== Vorliegender Text ==
^^^^^^^^
Freitag, April 14, 2023

Metallica: Nur schlechte Zeiten sind gute Zeiten

Die US-Band bietet auf ihrem neuen Album wieder viel Raum für negative Gefühle.

Das Cover zeigt es schon: Da hat jemand das Gitterbett durchbrochen und den Rock ’n’ Roll für sich entdeckt, um am Ende gleich das ganze Kinderzimmer in Schutt und Asche zu legen. Weniger als alles ist nichts. Nichts ist das Gegenteil von leiwand und die Entsprechung von oasch. Es sei denn, man reißt selbst alles ein und hinterlässt der Nachwelt nur eines, nämlich ein herrlich trauriges Stück verbrannter Erde.

Ma, he: Wenn du glaubst, es geht nicht mehr, kommt von irgendwo . . . ein neues Metallica-Album her. Die US-Band muss einen Song nicht „St. Rache“, pardon, sie muss einen Song natürlich nicht wie einst im Jahr 2003 „St. Anger“ nennen, um dieses spezielle Gefühl zu vermitteln, dass es jetzt gleich ein paar Watschen setzt. Dafür reicht es schon, wenn sich Sänger James Hetfield und Schlagzeuger Lars Ulrich wieder einmal die Klaus-Kinski-Gedenkmedaille für grimmiges Dreinschauen abholen, sobald irgendwo in ihrer Nähe eine Kamera auftaucht. Du Sau! Super Sache. Wenn man etwas braucht, das einem die Ohren durchputzt und dabei ein Druckablassventil für negative Gefühle bereitstellt, ist man bei Metallica seit mittlerweile 40 Jahren genau richtig.

Durch die Dunkelheit

Die Welt ist böse, die Menschen sind schlecht. Sie mögen sich jetzt bitte schleichen. Die Hölle, die immer die anderen sind, das ist man aber natürlich immer auch selbst. Man muss nur einmal durch die Dunkelheit und dann tief genug in sich hineinschauen. Dort lauert der Abgrund: „Screaming Suicide“, „Sleepwalk My Life Away“, „You Must Burn!“ oder „If Darkness Had A Son“, so haben Metallica einige der Songs ihres jetzt vorliegenden neuen Albums „72 Seasons“ (Blackened/Universal Music) genannt, um ein paar sehr negative Gefühle schon einmal auf dem Papier festzuhalten. Sind sie dort erst einmal gelandet, ist man sie zwar auch noch nicht los, man fühlt sich in seiner Misere aber zumindest ein bisschen weniger allein, weil jetzt auch die anderen darunter leiden.
^^^^^^^^
== Vorliegende Datensätze ==
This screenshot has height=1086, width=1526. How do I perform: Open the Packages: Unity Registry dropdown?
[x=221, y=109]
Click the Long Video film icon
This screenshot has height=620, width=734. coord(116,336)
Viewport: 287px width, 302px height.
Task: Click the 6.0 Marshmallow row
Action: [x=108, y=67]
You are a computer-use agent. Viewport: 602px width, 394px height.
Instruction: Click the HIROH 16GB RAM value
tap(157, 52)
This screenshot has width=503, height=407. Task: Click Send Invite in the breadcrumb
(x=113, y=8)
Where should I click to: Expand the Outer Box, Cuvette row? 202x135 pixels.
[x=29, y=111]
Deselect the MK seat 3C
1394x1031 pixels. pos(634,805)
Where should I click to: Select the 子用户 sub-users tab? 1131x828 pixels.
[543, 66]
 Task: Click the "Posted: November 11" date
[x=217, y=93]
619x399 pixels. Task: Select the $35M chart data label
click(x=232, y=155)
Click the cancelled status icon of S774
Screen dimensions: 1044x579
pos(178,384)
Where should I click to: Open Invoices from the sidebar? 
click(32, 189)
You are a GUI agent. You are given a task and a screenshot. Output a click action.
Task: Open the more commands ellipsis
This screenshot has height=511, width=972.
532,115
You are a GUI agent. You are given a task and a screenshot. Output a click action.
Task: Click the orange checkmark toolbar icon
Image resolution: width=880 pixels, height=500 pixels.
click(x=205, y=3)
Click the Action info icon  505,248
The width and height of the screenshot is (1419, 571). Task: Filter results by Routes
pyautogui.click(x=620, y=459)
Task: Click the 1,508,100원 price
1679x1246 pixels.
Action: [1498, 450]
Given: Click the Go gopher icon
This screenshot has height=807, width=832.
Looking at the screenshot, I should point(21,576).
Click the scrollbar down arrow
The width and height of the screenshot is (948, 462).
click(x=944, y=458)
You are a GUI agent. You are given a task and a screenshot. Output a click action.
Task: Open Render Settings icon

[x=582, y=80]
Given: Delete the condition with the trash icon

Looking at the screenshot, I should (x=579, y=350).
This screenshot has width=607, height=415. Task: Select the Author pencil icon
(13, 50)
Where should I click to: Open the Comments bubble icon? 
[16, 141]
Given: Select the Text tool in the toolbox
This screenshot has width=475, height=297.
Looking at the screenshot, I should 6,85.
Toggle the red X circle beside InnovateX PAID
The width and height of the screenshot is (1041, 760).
^^^^^^^^
== Arbeitsauftrag ==
Schreiben Sie die Rezension zum neuen Metallica-Album „72 Seasons“ im Anschluss an ihren letzten Satz weiter.

== Lösung ==
Nur schlechte Zeiten sind gute Zeiten: Konsequenterweise hat die Band das Artwork von „72 Seasons“ schwarz-gelb gehalten. Die Farben der dreieckigen Schilder, die sonst vor Atommüll, Giftstoffen, Starkstrom oder Quetschgefahr – und jetzt eben vor Metallica – warnen, passen zu den zwölf in aufmerksamkeitsökonomisch waghalsigen 77 Minuten und zehn Sekunden gereichten Songs wie die Faust aufs Auge – oder wie Thors Hammer auf den Schädel: Immerhin biegt Lars Ulrich in „Lux Aeterna“ gerade mit einer Doublebassdrumattacke um die Ecke, die ganze Flaktürme versetzen könnte. Es ist ein wenig, wie man sich den Urknall vorstellt, an dessen Ende allerdings nicht die Erde, sondern ein überdimensionales Festivalareal mit angeschlossenem Bierzelt steht. Dort tauchen, sobald es finster wird, zu den Klängen von Ennio Morricones „The Ecstasy Of Gold“ Metallica auf und jagen die Triebkontrolle zum Teufel.

Mit James Hetfield auf die Couch

Wo aber das ewige Licht leuchtet, ist es bekanntlich besonders finster. Und wer schneller lebt, ist früher tot: Insofern wird die Formel „Full speed or nothing“ in „Lux Aeterna“, dem mit seinen 3 Minuten und 22 Sekunden mit Abstand kürzesten Song des Albums, in Richtung „Gas, Vollgas – Metallica“ gesteigert. Autobiografisch ging das schon ein paar Mal gerade noch gut. Immerhin wird auf „72 Seasons“ mit Stücken wie „Too Far Gone?“ oder „Shadows Follow“ auch James Hetfields letzte Entziehungskur verdaut.

Nach Thrash-Metal-Meisterwerken wie „Master Of Puppets“ (1986), dem Durchbruch in den Mainstream mit dem selbstbetitelten schwarzen Album von 1991, künstlerischen Selbstfindungsproblemen in der Phase um das erwähnte Album „St. Anger“ und Irrwegen wie der Wedekind-Adaption „Lulu“ gemeinsam mit Grantscherm Lou Reed (2011) zeigt sich die Band dabei endlich wieder in Form. Zwischen Stakkatoriff-Salven, auslandenden Schwurbelsolos, zahlreichen Selbstreferenzen und einer hübschen Annäherung an Black Sabbath im Falle der Machtdemonstration „You Must Burn!“ werden selbstverständlich keine Gefangenen gemacht.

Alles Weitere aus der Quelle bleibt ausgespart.